02 January, 2025

Skandal z udziałem żołnierza. Kosiniak-Kamysz grzmi: Bandyckie zachowanie

Skandal z udziałem żołnierza. Kosiniak-Kamysz grzmi: Bandyckie zachowanie

Skandal z udziałem żołnierza. Kosiniak-Kamysz grzmi: Bandyckie zachowanie

Władysław Kosiniak-Kamysz Źródło: Shutterstock / KSikorski 24-letni żołnierz ostrzelał cywilny samochód w Mielniku. Do sprawy odniósł się Władysław Kosiniak-Kamysz. DORSZ wydało nowy komunikat.

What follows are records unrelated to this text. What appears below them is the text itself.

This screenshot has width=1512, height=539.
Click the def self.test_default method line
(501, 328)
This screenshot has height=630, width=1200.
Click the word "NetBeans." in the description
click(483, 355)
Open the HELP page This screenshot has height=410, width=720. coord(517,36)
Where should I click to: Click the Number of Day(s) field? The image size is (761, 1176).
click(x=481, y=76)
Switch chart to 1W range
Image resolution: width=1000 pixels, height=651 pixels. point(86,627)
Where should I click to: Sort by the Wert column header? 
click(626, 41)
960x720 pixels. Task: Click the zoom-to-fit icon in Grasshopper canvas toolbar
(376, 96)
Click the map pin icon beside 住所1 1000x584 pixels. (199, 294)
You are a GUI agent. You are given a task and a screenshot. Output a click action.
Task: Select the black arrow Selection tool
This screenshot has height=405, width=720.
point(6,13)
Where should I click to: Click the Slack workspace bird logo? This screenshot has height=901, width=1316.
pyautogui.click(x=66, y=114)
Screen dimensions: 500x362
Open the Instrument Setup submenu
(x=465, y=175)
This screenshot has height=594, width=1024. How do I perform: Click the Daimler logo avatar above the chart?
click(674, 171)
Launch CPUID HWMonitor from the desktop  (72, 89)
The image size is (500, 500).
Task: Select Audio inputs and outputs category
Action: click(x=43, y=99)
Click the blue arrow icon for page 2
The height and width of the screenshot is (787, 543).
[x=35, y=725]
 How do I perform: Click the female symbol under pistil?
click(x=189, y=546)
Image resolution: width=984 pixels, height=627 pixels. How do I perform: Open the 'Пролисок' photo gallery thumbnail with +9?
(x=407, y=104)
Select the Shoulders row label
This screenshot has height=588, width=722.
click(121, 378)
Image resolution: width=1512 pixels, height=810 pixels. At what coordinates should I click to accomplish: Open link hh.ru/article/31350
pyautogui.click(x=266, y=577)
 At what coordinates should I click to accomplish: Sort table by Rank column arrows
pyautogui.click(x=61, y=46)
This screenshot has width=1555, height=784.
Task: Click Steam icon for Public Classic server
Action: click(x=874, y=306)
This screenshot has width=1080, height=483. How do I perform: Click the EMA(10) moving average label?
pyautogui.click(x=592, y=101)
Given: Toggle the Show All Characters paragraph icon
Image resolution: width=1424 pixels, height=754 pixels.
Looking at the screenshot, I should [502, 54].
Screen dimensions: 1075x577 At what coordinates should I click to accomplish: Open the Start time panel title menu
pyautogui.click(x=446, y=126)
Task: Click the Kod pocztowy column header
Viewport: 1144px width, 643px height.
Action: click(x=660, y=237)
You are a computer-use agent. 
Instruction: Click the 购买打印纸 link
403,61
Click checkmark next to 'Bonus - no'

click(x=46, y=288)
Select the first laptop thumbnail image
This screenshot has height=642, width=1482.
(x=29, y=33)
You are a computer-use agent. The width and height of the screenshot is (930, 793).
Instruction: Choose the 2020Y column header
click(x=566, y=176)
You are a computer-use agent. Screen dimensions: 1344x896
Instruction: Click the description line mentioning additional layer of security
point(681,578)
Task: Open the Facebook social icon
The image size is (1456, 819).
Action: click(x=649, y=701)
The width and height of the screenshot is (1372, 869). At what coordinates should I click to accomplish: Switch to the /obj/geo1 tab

W środę 1 stycznia Dowództwo Operacyjne Rodzajów Sił Zbrojnych poinformowało, że żołnierz 18. Dywizji Zmechanizowanej, realizujący zadania w ramach operacji Bezpieczne Podlasie, samowolnie oddalił się z rejonu obozowiska wraz z bronią służbową, a następnie oddał strzały w kierunku cywilnego pojazdu. Do zdarzenia doszło w miejscowości Mielnik.

Żandarmeria Wojskowa pod nadzorem Prokuratury Rejonowej Białystok-Północ prowadzi czynności wyjaśniające. 24-letni żołnierz usłyszał już zarzuty.

Żołnierz ostrzelał cywilny pojazd. Nowy komunikat DORSZ

„Dowództwo Operacji Bezpieczne Podlasie jak i żołnierze realizujący zadania w ochronie wschodniej granicy państwowej potępiają to wydarzenie z całą stanowczością. To karygodny przypadek i niedopuszczalne zachowanie, które stoi w sprzeczności z wartościami i standardami, jakimi kieruje się Wojsko Polskie” – czytamy w nowym komunikacie Dowództwa Operacyjnego Rodzajów Sił Zbrojnych.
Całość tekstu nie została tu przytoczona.